Almost 2 months ago we had a "review" visit from Social Work - the price of having free personal care for Mum. Today the supposed record of that visit arrived on our door mat.
On a slightly different note, as I read through the 30+ pages, I became more and more horrified that no one had even spell-checked the document, let alone read it through. Obviously life in Social Work is far sloppier than it was in my day - and yes, I know that makes it sound like I'm a 95 year old school marm, but really. An official document . . . spell check, at the very least!
Quite a bit of the document was correct, but there were rather large gaps which had been filled by supposition. In correct supposition at that. And also rather interesting answers to questions which weren't even asked.
I love the tables on these reports - critical issue - how would my mum escape a burning house - ok, you never asked that question.
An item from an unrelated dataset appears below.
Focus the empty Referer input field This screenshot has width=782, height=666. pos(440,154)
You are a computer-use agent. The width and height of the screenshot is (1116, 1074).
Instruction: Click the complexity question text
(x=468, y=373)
There is an answer however, because I happened to ask 2 firemen who were doing door to door checks on smoke alarms and fire prevention stuff. We are less than 5 minutes from the fire station, our instructions are, in the event of a fire (anywhere other than Mum and Dad's bedroom), close their bedroom door, wet down towels and place around the door, soak the door with water, open the window (obviously after dialling 999 and reporting the incident) and await arrival of fire crews who will take out the window & take Mum out that way. If it's in their bedroom then, basically, we'd have to physically carry Mum out the room to another room to await arrival. Even if we still had a stairlift, a fire would probably cut power, rendering it useless. And, well, I could go on with various scenarios, because I've already thought them out & made contingency plans - it's part of the way my brain works. But we were never asked.
Another part is the support of the carers - I'm sorry, but if you can't offer financial support (easing my financial stress) there isn't much more you can do for me. And why has it taken you 3 years to decide to do this? But, again, it was a box on the page - not even something raised at the meeting.
There was also a slightly more worrying thing the document was the implied desire for Mum to have more social interaction. She can't go out so that would involve people coming in - firstly Mum doesn't always want company and you can't schedule that, secondly we're already at tolerance capacity for people traipsing into the house bring good will, cheer and infections.
Well meaning people but their nebbs are in the wrong place.